In contrast to the cheYD60N and Δ_cheY_ strains, the cheYD16KY109W strain was attenuated in vivo (Fig. 2_C_) and had an intestinal distribution similar to that of a nonmotile V. cholerae mutant (data not shown). Neither the CCW- nor CW-biased mutant strains showed any competition defect in vitro, and both grow with identical kinetics to the wild-type strain during growth in broth culture. The attenuation observed with the cheYD16KY109W mutant in vivo is in stark contrast to the 70-fold out-competition seen in the presence of CCW-biased flagellar rotation. Expression of TCP in the cheYD16KY109W mutant was equivalent to that of the wild-type strain during infection (data not shown), and therefore the attenuation is not a result of a reduction in TCP production.
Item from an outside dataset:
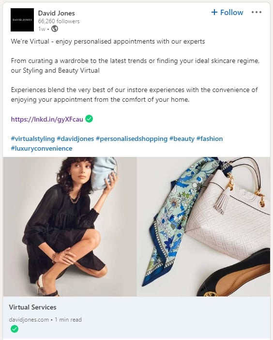This screenshot has width=273, height=340.
Task: Open the Virtual Services article title
Action: [x=33, y=307]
Both the attenuation in vivo and the nonchemotactic phenotype were abolished on reversion of the cheYD16KY109W mutant to the wild-type sequence by allelic exchange. Complementation analysis could not be performed in this instance because of the dominant negative nature of the D16K mutation (15). Thus, the out-competition phenotype exhibited by cheY mutant strains, besides requiring loss of chemotaxis, is critically dependent on the nature of the flagellar rotation and therefore either the net movement capabilities of the bacteria or the mechanical properties of the bacteria as they contact the intestinal mucosa.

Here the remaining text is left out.